- Tarefa -
Transcreva palavra por palavra o trecho do texto sobre as Testemunhas de Jeová e o regime de Hitler, de "Na seqüência da" a "o próprio Hitler.".

- Texto de leitura -
Parte 4: Cortejando o Favor de Hitler: A Declaração de 25 de Junho de 1933

Mehmet Aslan, Grenzach-Wyhlen (Alemanha)


Na edição de 22 de agosto de 1995 da revista Despertai!, página 4, diz-se:

"Em retrospecto, pode-se dizer que o choque entre as Testemunhas de Jeová e o nazismo, ou nacional-socialismo, era totalmente inevitável." (Despertai!, 22 de agosto de 1995, p. 4)

De fato, não há dúvida absolutamente nenhuma que o choque era inevitável. Embora as Testemunhas de Jeová tivessem tomado uma posição a favor do serviço militar e tivessem participado na iníqua campanha de ódio contra os judeus, esta associação aborrecia Hitler intensamente. Talvez isso se devesse ao fato de a 'mãe' americana apoiar a 'filha' alemã.

Em 24 de junho de 1933 as Testemunhas de Jeová e a sua organização foram banidos. (A causa para esse banimento será estudada na Parte 5). No dia seguinte, as Testemunhas de Jeová realizaram um congresso em Berlim-Wilmersdorf -- sendo o objetivo, agora que estavam banidas, proclamar publicamente que as Testemunhas de Jeová -- exceto pelas suas opiniões religiosas -- estavam em completa harmonia com o regime de Hitler e APOIAVAM-NO.

Na seqüência da assembléia de Berlim, foi lançada uma campanha de ódio na forma de um tratado e foi publicada uma Declaração [ou carta] para o Chanceler do Reich -- que não era outro senão o próprio Hitler.

- Extrato de dados -
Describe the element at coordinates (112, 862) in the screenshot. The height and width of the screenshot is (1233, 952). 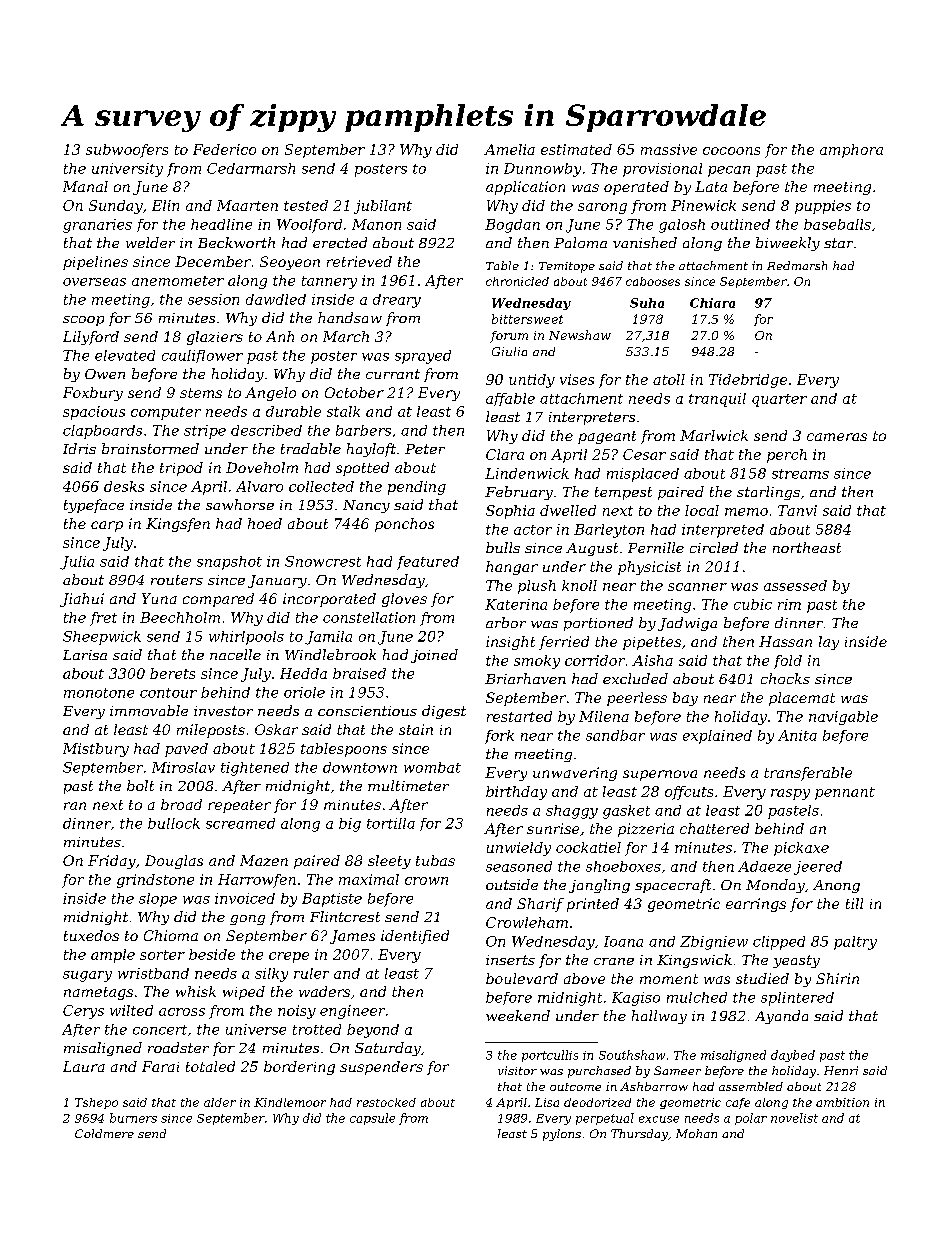
I see `Friday` at that location.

- Resultado da tarefa -
Na seqüência da assembléia de Berlim, foi lançada uma campanha de ódio na forma de um tratado e foi publicada uma Declaração [ou carta] para o Chanceler do Reich -- que não era outro senão o próprio Hitler.